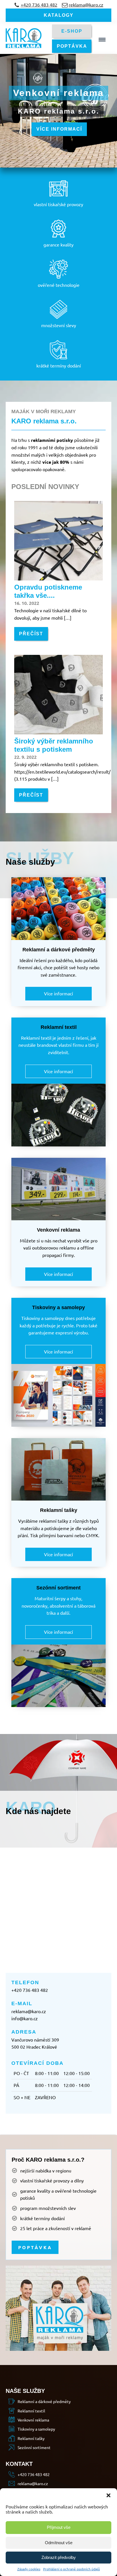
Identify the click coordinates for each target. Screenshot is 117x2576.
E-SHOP (71, 31)
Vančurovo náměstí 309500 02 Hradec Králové (35, 2043)
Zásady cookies (28, 2569)
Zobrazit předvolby (58, 2557)
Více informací (58, 993)
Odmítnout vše (58, 2542)
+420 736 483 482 (29, 1990)
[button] (108, 2495)
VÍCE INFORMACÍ (59, 129)
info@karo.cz (24, 2018)
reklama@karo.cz (28, 2011)
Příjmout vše (58, 2527)
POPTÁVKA (72, 46)
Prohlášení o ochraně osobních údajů (71, 2569)
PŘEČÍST (31, 633)
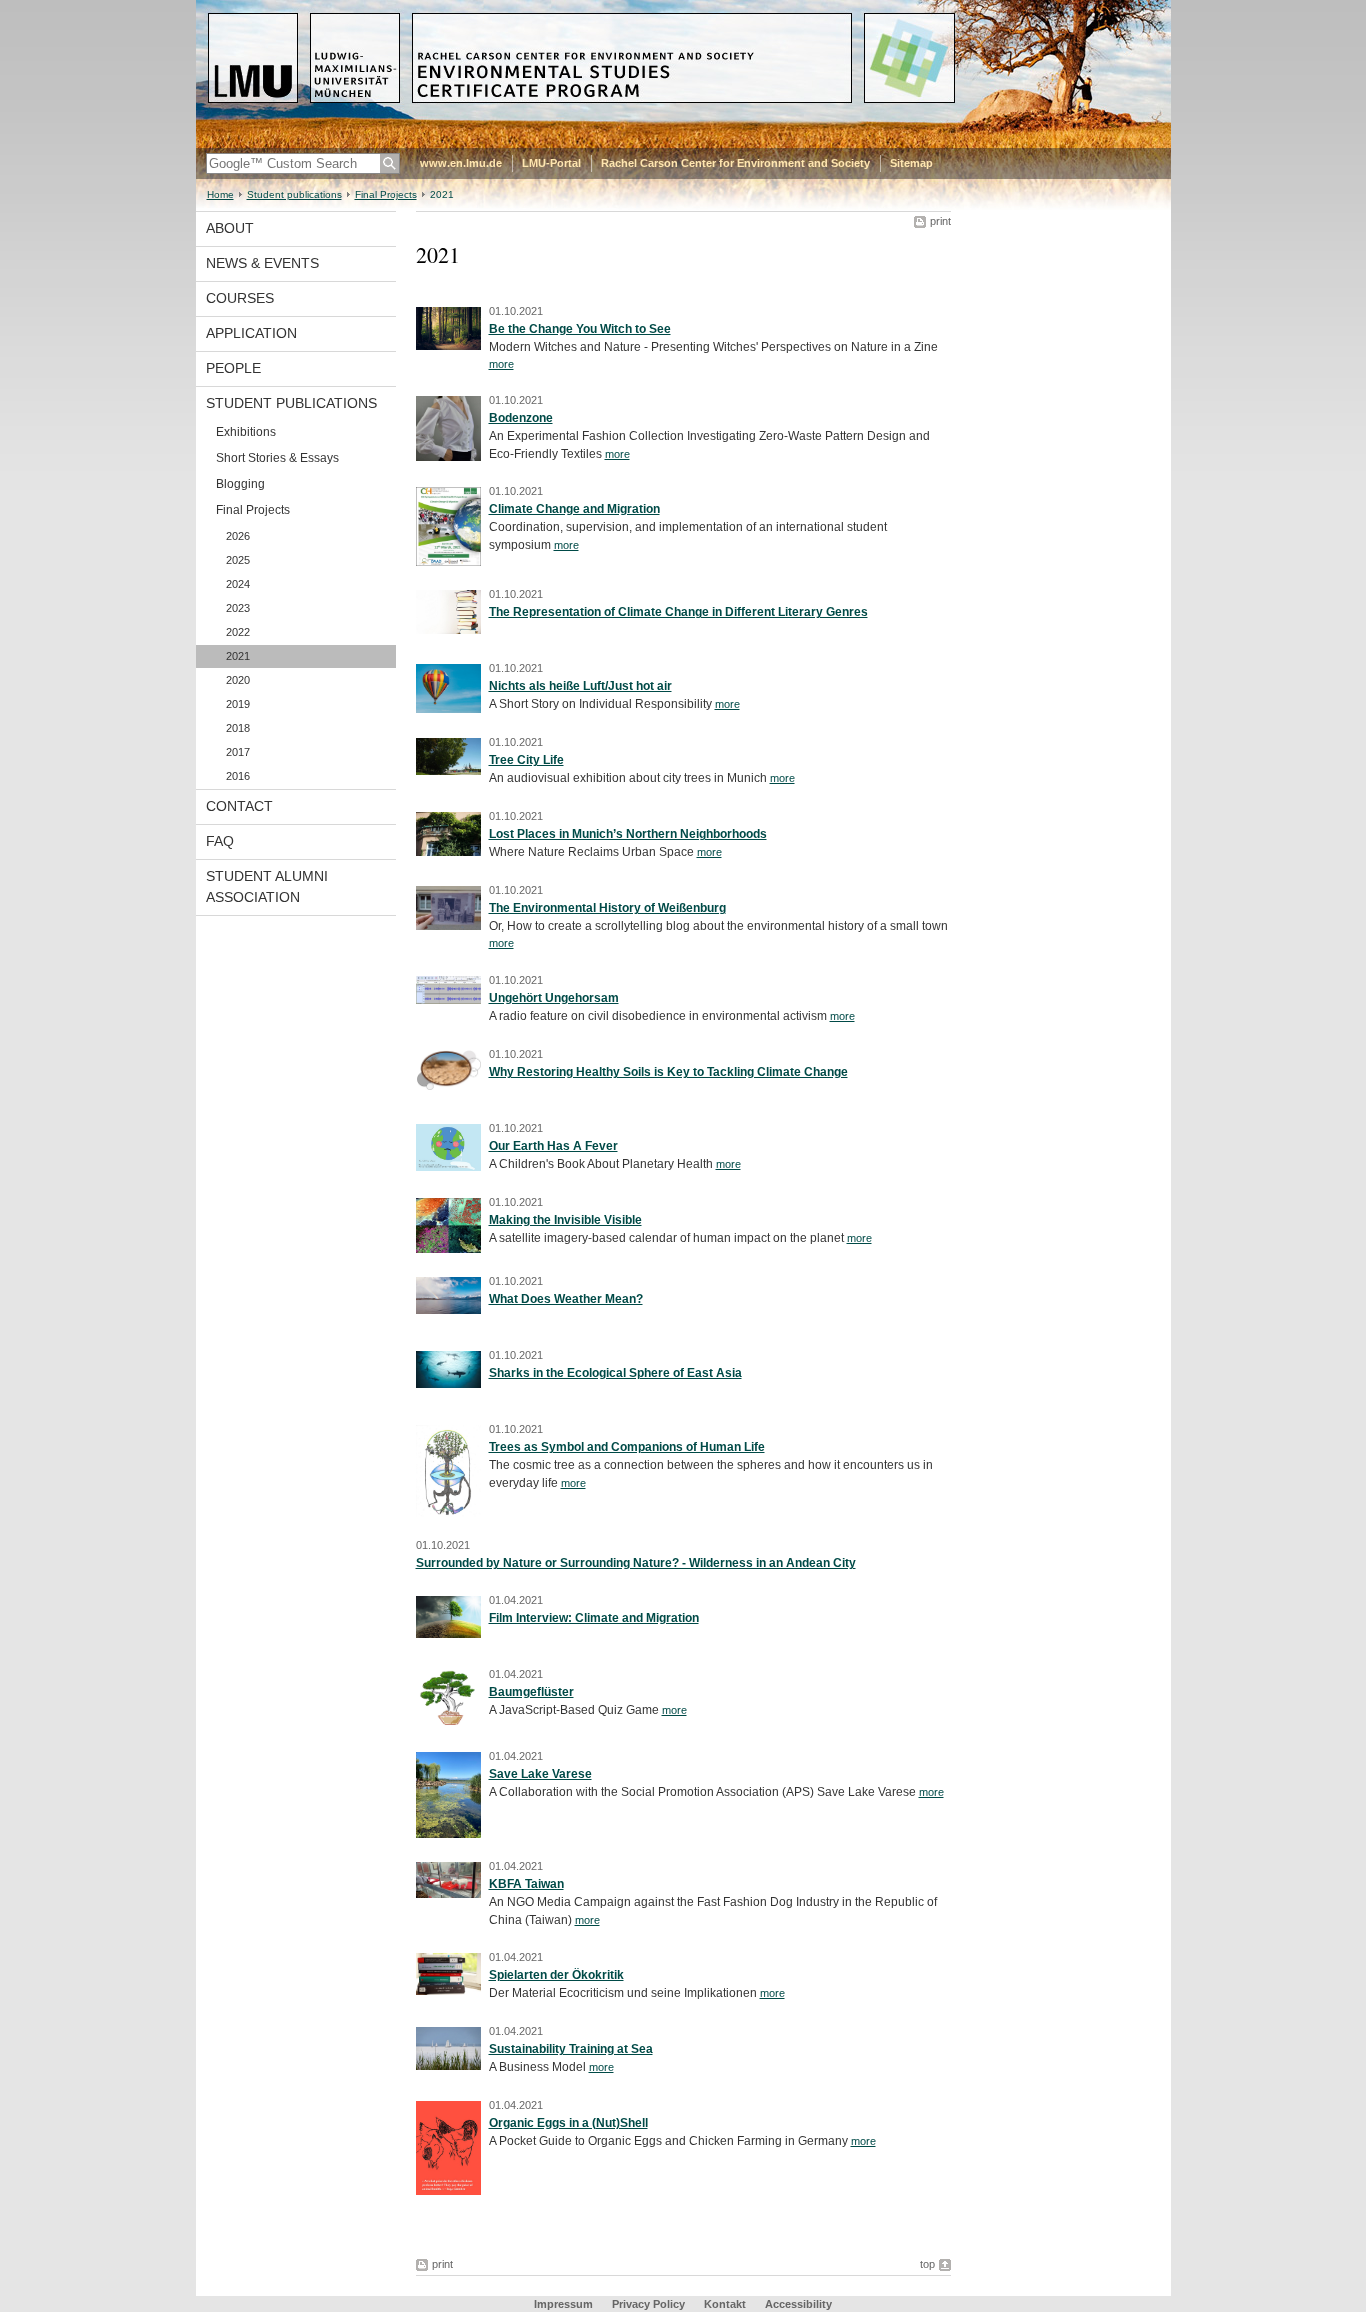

= = = = =

Begin at the line containing "[button] (108, 2495)" and copy every line through the end of the data above exactly, omitting the pictures.

[button] (108, 2495)
VÍCE INFORMACÍ (59, 129)
info@karo.cz (24, 2018)
reklama@karo.cz (28, 2011)
Příjmout vše (58, 2527)
POPTÁVKA (72, 46)
Prohlášení o ochraně osobních údajů (71, 2569)
PŘEČÍST (31, 633)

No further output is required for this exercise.